During talks with Japanese Prime Minister Junichiro Koizumi on the sideline of the Asian-African summit in Jakarta, Hu said some deeds by the Japanese side recently has breached its commitment to its attitude toward its wartime history and to the Taiwan question in addition to visits to the notorious Yasukuni Shrine, thus falling away from the political basis for the Sino-Japanese relations.
Earlier this month, Japan's education ministry approved revised history textbooks, which have been criticized by some Asian countries for distorting history and whitewashing Japan's colonial rules and wartime atrocities. The textbook issue triggered protests in Asian countries including China and South Korea.
Hu said such deeds by Japan had hurt deeply the feelings of the Chinese people and peoples of other Asian nations, and had aroused discontent among them.
The president said both China and Japan are countries with huge influence in Asia and across the world, adding that soured ties are not only detrimental to the two countries but also affect stability and development of Asia and the world at large.
Hu said the Chinese side will not change the guidelines of developing friendly cooperative relations with Japan. He urged Japan to properly handle the current difficult situation and take concrete measures to push Sino-Japanese relations back to the track of healthy and stable development.
Hu initiated five proposals on developing the Sino-Japanese relations.
First, the Japanese government should strictly abide by the Sino-Japanese Joint Statement, the Peace and Friendship Treaty, and the Sino-Japanese Joint Declaration, take specific actions to forge a friendly and cooperative relationship with China facing the 21st century.
Secondly, the Japanese government should regard history as a mirror to reflecting on its wartime past. The aggression by the Japanese militarists against China in the 1930s and 40s brought tremendous loss and suffering to the Chinese people.
Remorse expressed for Japan's aggression against China and other Asian countries should be translated into action and no move should be made to hurt the feelings of the Chinese people and the people of other Asian countries again.
The Japanese side should take a serious and conscientious attitude toward the history, and deal with historic problems in a serious and sincere manner.

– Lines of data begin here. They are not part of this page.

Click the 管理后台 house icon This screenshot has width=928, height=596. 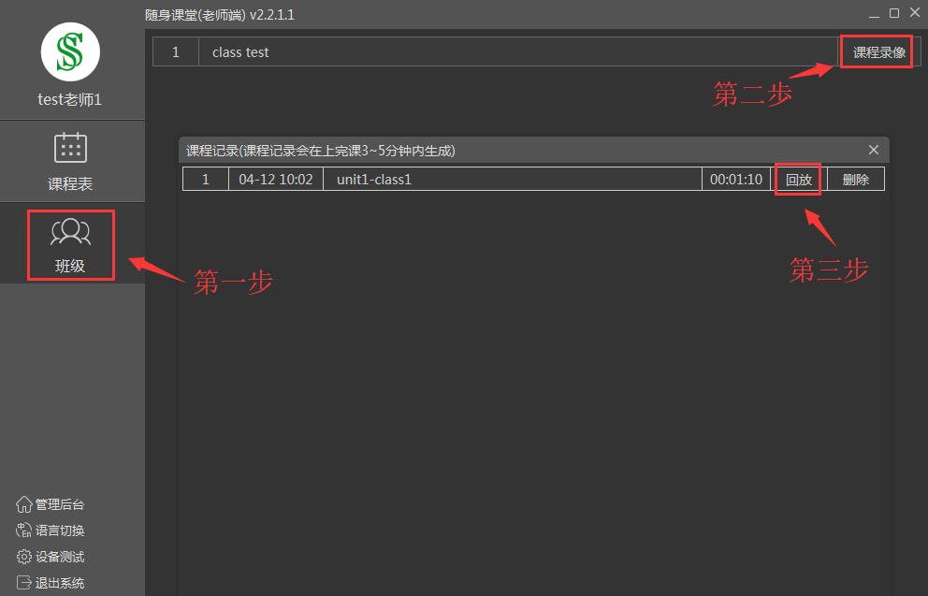(x=24, y=504)
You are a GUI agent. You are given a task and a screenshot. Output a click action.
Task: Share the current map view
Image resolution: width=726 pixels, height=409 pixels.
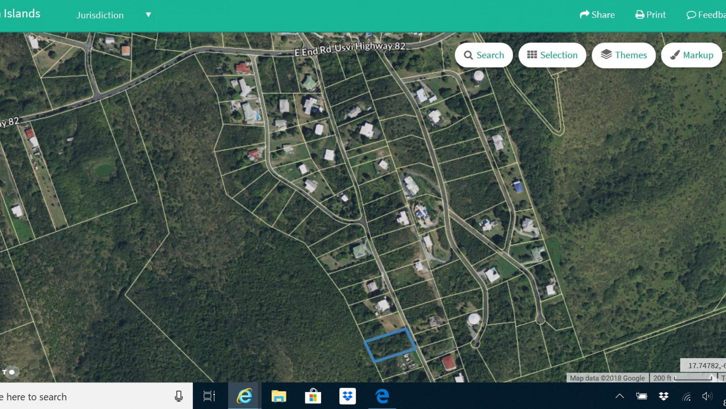click(597, 15)
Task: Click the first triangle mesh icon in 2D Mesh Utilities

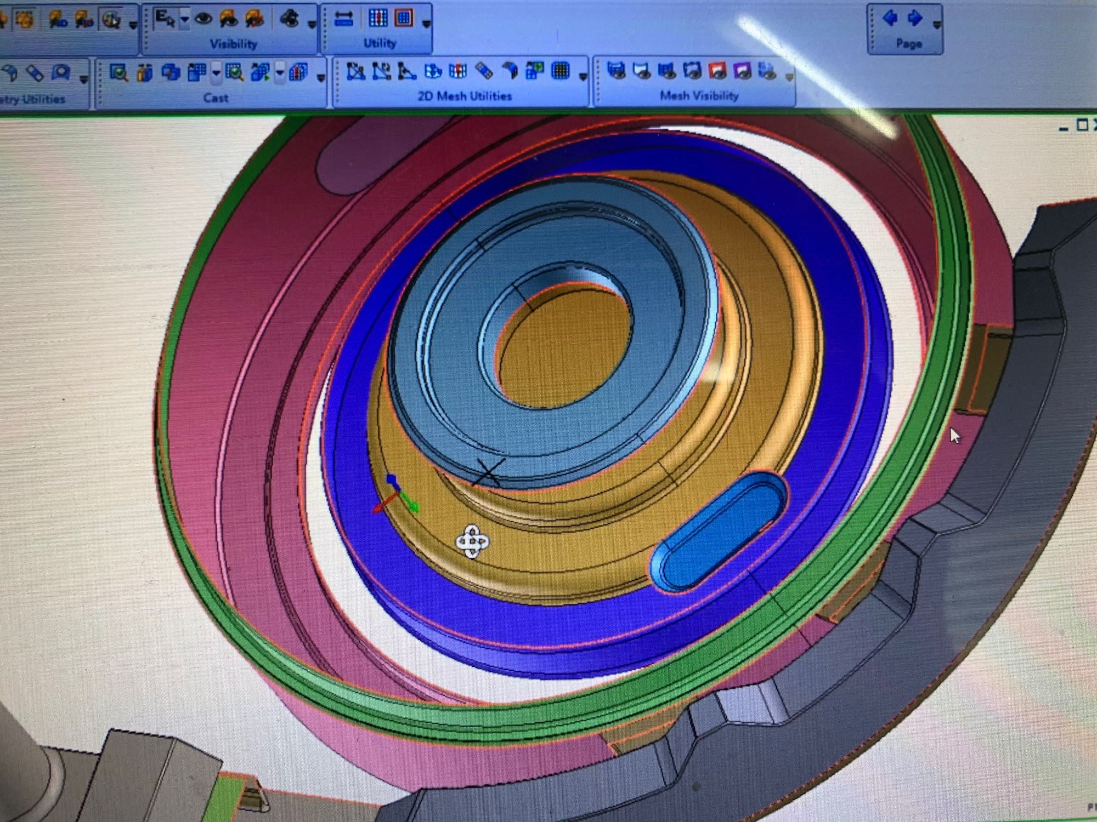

Thirdly, the Taiwan question should be correctly handled. The issue lies in the core of China's interest, involves the national sentiment of 1.3 billion Chinese people. China hopes the Japanese side fulfill its commitments by demonstrating through concrete actions its adherence to the one-China policy and opposition to Taiwan independence.
Fourthly, differences between the two nations need to be resolved through dialogues and peaceful negotiations. The two governments should actively work together to protect the relations from being hurt again.
Fifthly, the two countries should further strengthen communication and cooperation in various areas, encourage friendly contacts and activities between the two peoples, so as to further increase understanding and broaden mutual benefits, pushing the Sino-Japanese relations forward in a healthy and stable pace.
For his part, Koizumi stressed the importance of the development of Sino-Japanese friendship, saying it is not only beneficial to China and Japan, but also has great influence in Asia and the international community.
The rapid development of China is a chance rather than a threat to Japan and this has gradually been accepted by more and more Japanese people, he said.
The prime minister said Japan will take vigorous actions to promote the friendly cooperative relationship between China and Japan in the spirit of President Hu's five proposals.
On the questions of history and Taiwan, Koizumi said the Japanese government will adhere to the principles laid out in the three documents signed between Japan and China and his government's stance has been maintained without any change.
Koizumi said he fully agreed with President Hu' proposal on resolving all the disputes between the two countries through dialogue.
At the end of the closed door talks, President Hu expressed his hope that the two countries will regard the meeting as a turning point and take feasible measures to solve disagreements, surmount difficulties and make joint efforts to push the bilateral relation to develop healthily and steadily.